The “Tenant Opportunity to Purchase” (TOPA) ordinance would aim to offset the displacement of low-income residents who can’t match rising housing prices by making landlords offer them the first opportunity to buy their buildings before they are sold or demolished.
Washington, DC’s Tenant Opportunity to Purchase Act is considered the blueprint for such legislation, and council members Melvin Willis, Demnlus Johnson III and Jael Myrick came up with the idea of creating a similar policy for Richmond.
“Although it was started in Washington, DC, we want to make sure [the ordinance] fits Richmond,” Johnson said.
“[It’s about] keeping it fair for people who don’t have the robust pockets the market tends to have,” Willis said.
The council voted 7-1 to start drafting the legislation, with only Mayor Butt voting no.
“It will discourage those who want to develop more housing in Richmond. I can set up a nightmare scenario where a group of tenants can delay the sale of a building for nearly a year and just abandon the effort,” Butt said.
Local landlord Ilona Clark spoke against adopting a version of TOPA in Richmond. “Under Richmond’s strict rent control, [the policy] smacks of eminent domain but not for the greater good,” she said. “This ordinance would have the effect of taking from one private citizen only to give to another.”

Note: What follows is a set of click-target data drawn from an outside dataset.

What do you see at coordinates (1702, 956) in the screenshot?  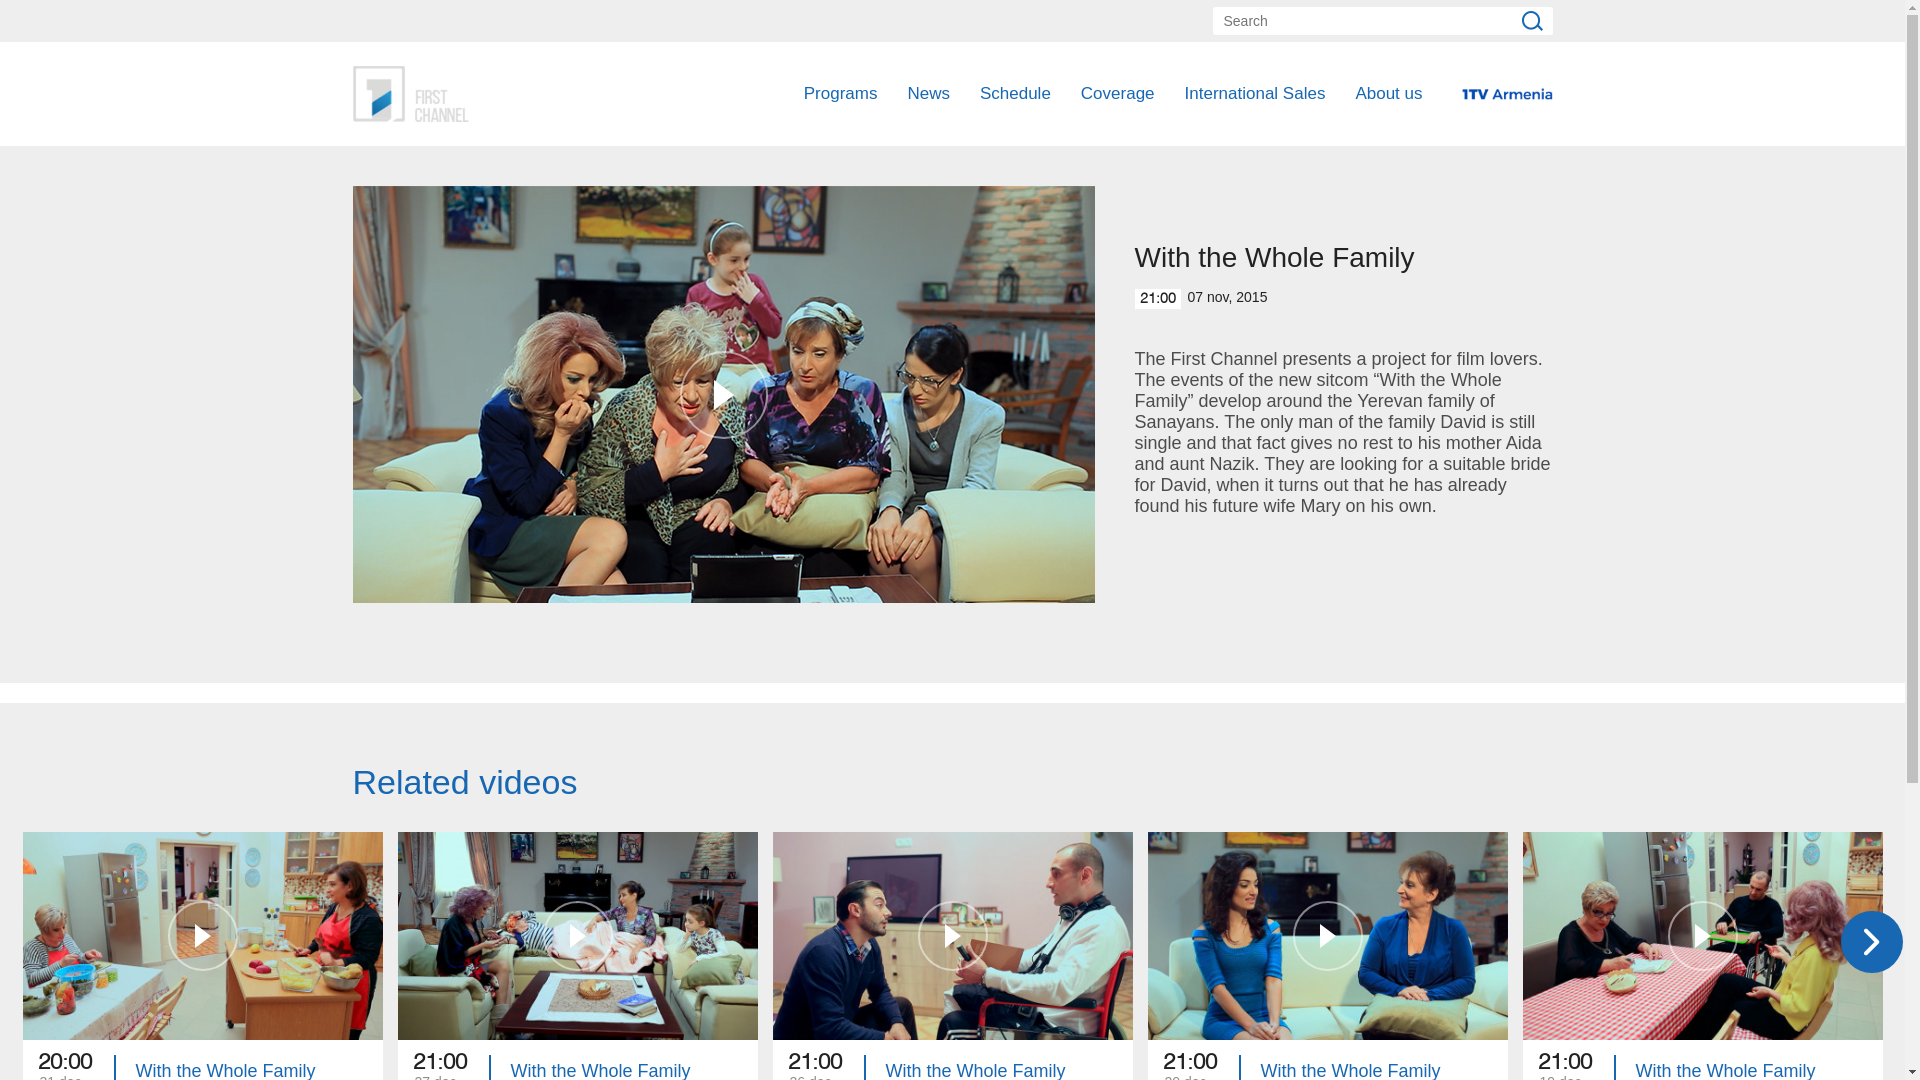 I see `Public TV Company of Armenia` at bounding box center [1702, 956].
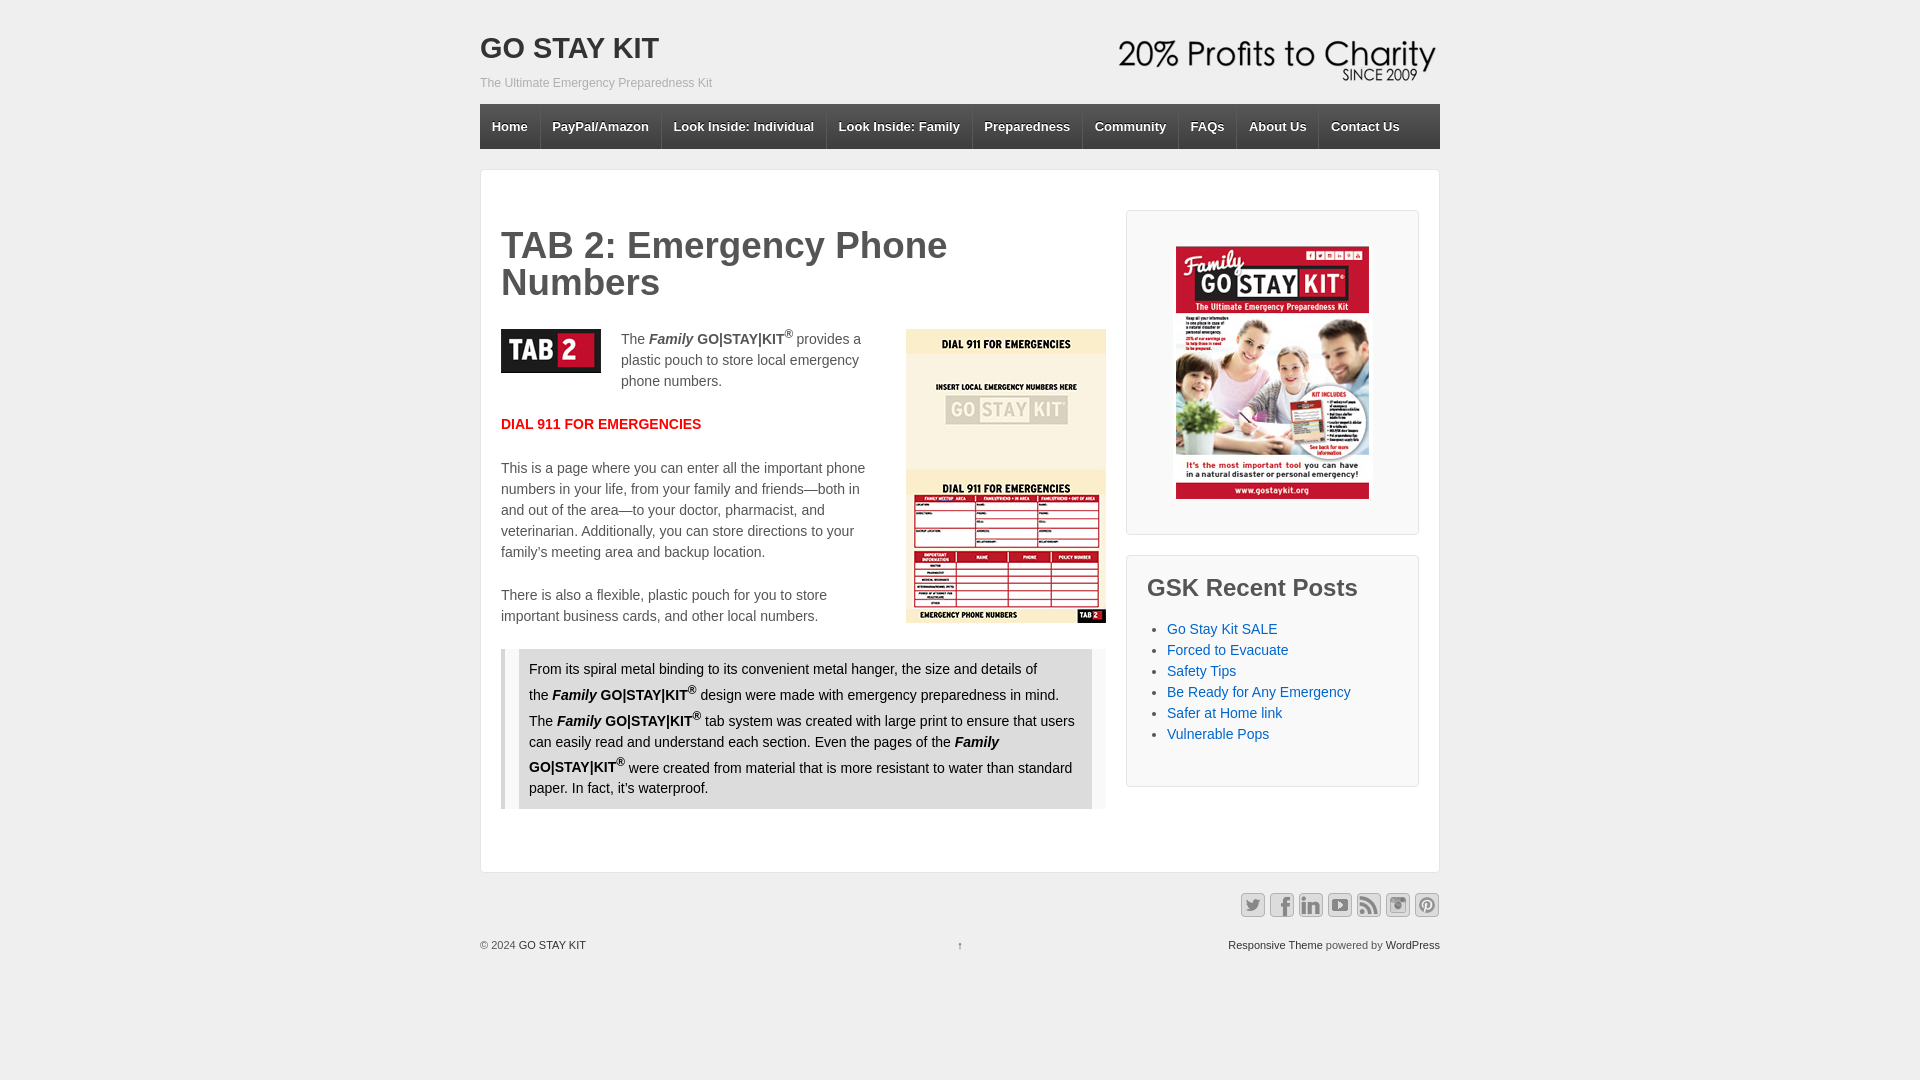  What do you see at coordinates (1026, 126) in the screenshot?
I see `Preparedness` at bounding box center [1026, 126].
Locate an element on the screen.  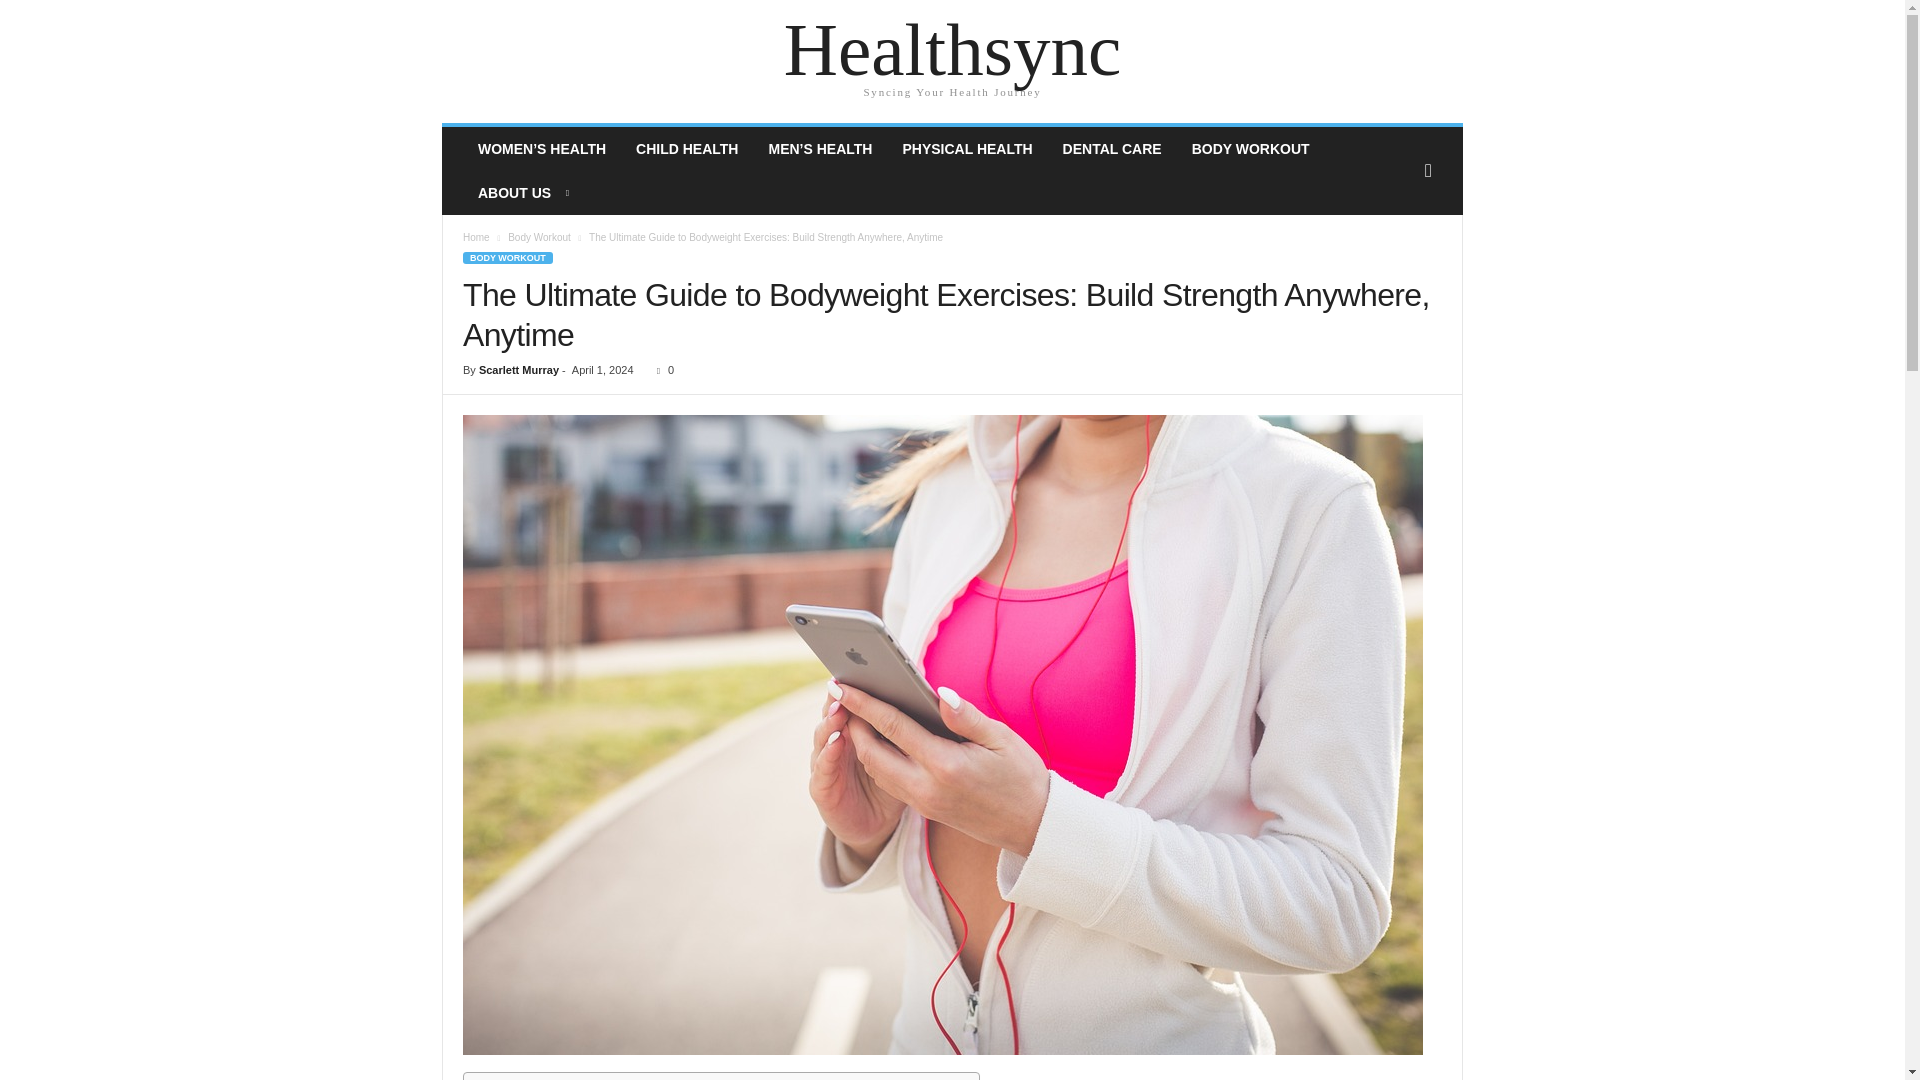
BODY WORKOUT is located at coordinates (507, 257).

The price landlords offer tenants for their buildings will likely be set through an appraisal process, Councilman Myrick told Richmond Confidential by phone. Next steps in drafting the ordinance will include tailoring the vision behind TOPA to Richmond – such as finding ways to help tenants access capital.
“I want to get an ordinance passed by the end of the year,” Myrick said.
The council also approved standing contracts for Veolia Water to manage engineering design services with eight companies. Director of the Waste Water Program Yader Bermudez came to the meeting to account for future spending related to the contract.
Councilmember Eduardo Martinez questioned him about the allocation of $1.5 million rolled over from the 2018-2019 budget. Bermudez said it will be spent on the maintenance of sewage system pipelines that need to be repaired and may be spent on the Veolia Water contracts, which cost no more than $600,000 per firm.
The council further approved requests by Councilmembers Nathaniel Bates, Johnson and Martinez for funding to travel to the Obi Matsuri Festival in Richmond’s sister city of Shimada, Japan next month. During the festival, which happens annually, attendees wear a traditional women’s belt called an obi and pray for the safe delivery of children.
Some community members expressed discontent with the request, and brought up councilmembers’ previous trip to Zhoushan, Richmond’s sister city in China, in September 2017.
“In JFK Park, the grass is as tall as the trees…If you want to pay your money [for the trip], it is fine. If not, let’s get some…on these parks,’ said Madelyn Law, the president of the Park Plaza Neighborhood Council.
Martinez said the Zhoushan trip “was not a vacation, it was a conference and that was actual work that was accomplished.” “We will be doing a presentation on what was accomplished so that the public knows what fruits are born from that visit,” he added.